Thiago Ávila, brasileiro, e Saif Abukeshek, espanhol-palestino, foram libertados por Israel. O anúncio foi feito pela página das organizações de defesa dos coordenadores da Flotilha Global Sumud na manhã deste domingo (10). Abukeshek está em Atenas, na Grécia, e Ávila está a caminho do Cairo, capital do Egito. Eles estavam presos desde o último dia 30 de abril.

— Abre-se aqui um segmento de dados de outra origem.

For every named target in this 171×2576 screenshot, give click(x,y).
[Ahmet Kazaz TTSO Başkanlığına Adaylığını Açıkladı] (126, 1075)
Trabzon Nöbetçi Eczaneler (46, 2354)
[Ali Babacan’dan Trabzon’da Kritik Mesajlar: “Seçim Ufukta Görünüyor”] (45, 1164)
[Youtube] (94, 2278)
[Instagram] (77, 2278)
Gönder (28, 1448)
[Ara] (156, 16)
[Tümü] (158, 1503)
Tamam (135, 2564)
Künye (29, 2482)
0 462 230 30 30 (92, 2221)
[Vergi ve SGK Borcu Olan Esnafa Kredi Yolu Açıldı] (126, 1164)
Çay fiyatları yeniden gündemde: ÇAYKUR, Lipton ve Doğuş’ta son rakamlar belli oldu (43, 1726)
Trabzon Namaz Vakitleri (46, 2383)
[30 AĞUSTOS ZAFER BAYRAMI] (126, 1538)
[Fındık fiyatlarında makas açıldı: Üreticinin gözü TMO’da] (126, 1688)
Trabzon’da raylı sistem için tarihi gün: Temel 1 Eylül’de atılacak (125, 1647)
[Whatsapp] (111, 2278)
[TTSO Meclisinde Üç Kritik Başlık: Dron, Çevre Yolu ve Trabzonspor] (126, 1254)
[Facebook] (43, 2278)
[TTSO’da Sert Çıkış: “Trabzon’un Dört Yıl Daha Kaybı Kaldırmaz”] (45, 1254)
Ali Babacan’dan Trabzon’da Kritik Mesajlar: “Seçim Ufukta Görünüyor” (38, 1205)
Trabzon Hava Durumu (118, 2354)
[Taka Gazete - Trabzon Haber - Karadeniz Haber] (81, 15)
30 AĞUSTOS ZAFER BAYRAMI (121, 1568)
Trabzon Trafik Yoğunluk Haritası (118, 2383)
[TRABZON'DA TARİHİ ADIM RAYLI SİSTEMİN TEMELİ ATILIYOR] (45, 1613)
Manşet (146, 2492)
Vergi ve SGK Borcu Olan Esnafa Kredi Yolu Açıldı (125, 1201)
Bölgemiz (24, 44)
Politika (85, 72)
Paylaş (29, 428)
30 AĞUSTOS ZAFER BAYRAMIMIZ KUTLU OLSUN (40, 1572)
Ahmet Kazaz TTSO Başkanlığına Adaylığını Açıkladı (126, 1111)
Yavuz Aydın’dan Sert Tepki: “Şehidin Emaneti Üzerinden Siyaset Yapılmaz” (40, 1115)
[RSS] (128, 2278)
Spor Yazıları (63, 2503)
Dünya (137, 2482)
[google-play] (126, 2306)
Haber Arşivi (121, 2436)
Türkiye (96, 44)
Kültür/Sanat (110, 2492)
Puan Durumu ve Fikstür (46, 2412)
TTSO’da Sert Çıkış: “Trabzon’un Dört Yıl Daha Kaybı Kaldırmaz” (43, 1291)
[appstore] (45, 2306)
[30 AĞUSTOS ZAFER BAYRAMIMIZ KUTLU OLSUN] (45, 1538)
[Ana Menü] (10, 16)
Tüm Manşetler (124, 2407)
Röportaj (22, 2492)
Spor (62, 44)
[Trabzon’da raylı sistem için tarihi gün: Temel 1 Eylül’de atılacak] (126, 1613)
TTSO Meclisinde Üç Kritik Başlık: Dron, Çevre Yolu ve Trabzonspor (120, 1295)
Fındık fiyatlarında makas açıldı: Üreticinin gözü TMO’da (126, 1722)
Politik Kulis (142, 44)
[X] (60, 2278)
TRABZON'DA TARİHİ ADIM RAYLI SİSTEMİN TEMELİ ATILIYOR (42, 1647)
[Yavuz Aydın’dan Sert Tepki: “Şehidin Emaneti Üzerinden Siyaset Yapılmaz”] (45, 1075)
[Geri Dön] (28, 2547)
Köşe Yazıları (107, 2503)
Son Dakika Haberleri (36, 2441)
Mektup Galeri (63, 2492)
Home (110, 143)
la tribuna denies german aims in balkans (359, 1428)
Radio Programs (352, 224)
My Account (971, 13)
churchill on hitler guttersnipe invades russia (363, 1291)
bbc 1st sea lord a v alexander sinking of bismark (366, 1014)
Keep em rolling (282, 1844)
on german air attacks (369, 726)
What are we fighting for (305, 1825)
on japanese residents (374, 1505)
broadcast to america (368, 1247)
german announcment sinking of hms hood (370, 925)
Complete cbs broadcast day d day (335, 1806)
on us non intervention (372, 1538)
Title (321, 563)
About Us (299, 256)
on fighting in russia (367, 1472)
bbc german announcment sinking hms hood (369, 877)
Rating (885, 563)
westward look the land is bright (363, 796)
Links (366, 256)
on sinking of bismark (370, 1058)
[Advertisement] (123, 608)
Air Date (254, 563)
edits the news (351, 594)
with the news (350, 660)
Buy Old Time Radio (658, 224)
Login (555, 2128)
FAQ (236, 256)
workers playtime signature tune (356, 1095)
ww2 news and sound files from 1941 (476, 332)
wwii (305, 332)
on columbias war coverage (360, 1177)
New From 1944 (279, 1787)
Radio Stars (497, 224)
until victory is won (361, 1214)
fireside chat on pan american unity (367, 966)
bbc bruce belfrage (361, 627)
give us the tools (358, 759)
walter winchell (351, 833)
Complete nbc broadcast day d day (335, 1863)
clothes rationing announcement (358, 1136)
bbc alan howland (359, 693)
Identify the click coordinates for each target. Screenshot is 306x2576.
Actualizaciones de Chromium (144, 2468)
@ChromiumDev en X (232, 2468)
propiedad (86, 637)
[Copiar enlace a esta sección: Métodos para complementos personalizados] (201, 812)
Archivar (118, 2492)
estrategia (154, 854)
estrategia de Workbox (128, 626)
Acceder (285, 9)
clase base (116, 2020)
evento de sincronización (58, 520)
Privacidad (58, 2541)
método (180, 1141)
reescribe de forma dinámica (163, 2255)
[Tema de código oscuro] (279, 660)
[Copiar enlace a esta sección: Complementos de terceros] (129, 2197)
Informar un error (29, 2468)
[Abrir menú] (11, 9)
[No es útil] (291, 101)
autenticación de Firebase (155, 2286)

A defesa dos ativistas é realizada pelo Centro Jurídico Adalah, organização apartidária e sem fins lucrativos sediada em Israel para defender palestinos e faz parte da Federação Internacional para Direitos Humanos (FIDH, na sigla em inglês). “O uso de detenção, interrogatório e tortura contra ativistas e defensores dos direitos humanos é uma tentativa inaceitável de suprimir a solidariedade global com os palestinos em Gaza”, declararam em comunicado publicado nas redes sociais.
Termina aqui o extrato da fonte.